Ihr Ziel: Die Entwicklung von Ohrmuschel-Transplantaten aus körpereigenen Zellen, mittels des so genannten Tissue Engineering also. Für ihre bisherigen Beiträge auf diesem Gebiet war die Ulmer Medizinerin im Frühjahr mit dem Wissenschaftspreis der Ingrid-zu-Solms-Stiftung ausgezeichnet worden. Der mit 10 000 Euro dotierte Preis wird seit 1994 im Zwei-Jahres-Turnus für herausragende Arbeiten in der Grundlagenforschung ausschließlich an Frauen vergeben.

330 000 Euro sind der HNO-Klinik vom Bundesforschungsministerium dieser Tage zur Finanzierung ihres Parts im Rahmen eines großen EU-Projekts bewilligt worden.
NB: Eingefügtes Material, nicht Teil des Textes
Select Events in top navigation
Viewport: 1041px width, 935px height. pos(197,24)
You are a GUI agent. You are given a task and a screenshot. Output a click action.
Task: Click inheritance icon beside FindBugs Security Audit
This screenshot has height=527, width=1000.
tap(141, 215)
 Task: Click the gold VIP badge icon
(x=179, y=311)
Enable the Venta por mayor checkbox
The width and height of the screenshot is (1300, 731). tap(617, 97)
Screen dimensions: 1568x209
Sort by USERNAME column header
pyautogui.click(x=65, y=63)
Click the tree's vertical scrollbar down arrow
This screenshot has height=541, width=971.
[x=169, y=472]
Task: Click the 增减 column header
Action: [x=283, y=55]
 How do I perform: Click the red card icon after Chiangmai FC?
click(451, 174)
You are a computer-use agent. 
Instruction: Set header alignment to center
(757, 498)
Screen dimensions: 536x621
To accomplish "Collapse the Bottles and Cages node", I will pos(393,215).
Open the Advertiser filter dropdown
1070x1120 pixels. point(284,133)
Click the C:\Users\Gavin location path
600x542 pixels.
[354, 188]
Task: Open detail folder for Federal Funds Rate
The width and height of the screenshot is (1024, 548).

Beteiligt daran ferner: Universitäten in Göteborg und Rotterdam sowie die ETH Zürich, zudem renommierte Unternehmen in Deutschland und Holland. Im Mittelpunkt des momentan auf drei Jahre angelegten Forschungsnetzwerks: Neue Strategien zur Regeneration von Knorpelgewebe für die Ohrmuschel, die auf innovativen Biomaterialien beruhen. „Alle Partner können bereits umfangreiche und viel versprechende Vorarbeiten aufweisen“, weiß Professorin Rotter. Die schwedischen Kollegen zum Beispiel beschäftigten sich mit der Herstellung von Zellulose aus Bakterien. Ein  gemeinsames Problem beim plastischen Aufbau von Knorpelgewebe: „Die mechanische Stabilität.“

Nicole Rotter selbst beschäftigt sich seit ihrer Promotion („summa cum laude“) an der Ludwig-Maximilians-Universität (LMU) München mit ihrem Spezialgebiet Tissue Engineering, darunter auch bei mehreren Forschungsaufenthalten in den USA. Die noch ausstehende klinische Anwendung im Kopf-Hals-Bereich hat für sie einen einfachen Grund: „Hier sind bei weitem nicht so viel Mittel investiert worden wie beispielsweise im Gelenkbereich, wo ein enormer Bedarf erwartet wird.“ Bedarf bestehe indes auch auf dem HNO-Sektor, nicht zuletzt bei der Wiederherstellung von Ohrmuscheln. Gründe? „Angeborene Schäden, Tumore, Auto- oder Fahrradunfälle, mitunter auch Pferdebisse“, nennt Expertin, weiß dabei zudem um eine weitere Risikogruppe: „Gefährdet sind manchmal auch Cabrio-Fahrer.“

Und natürlich kennt sie die Besonderheiten bei der Rekonstruktion des äußeren Hörorgans: „Man braucht viel Gewebe für das Knorpelgerüst und muss sich auch um die Haut kümmern.“ Insofern hätten sich auf die Wiederherstellung ganzer Ohrmuscheln nur einige wenige Kliniken spezialisiert. „Teile aber rekonstruieren wir häufig“, so Professorin Rotter.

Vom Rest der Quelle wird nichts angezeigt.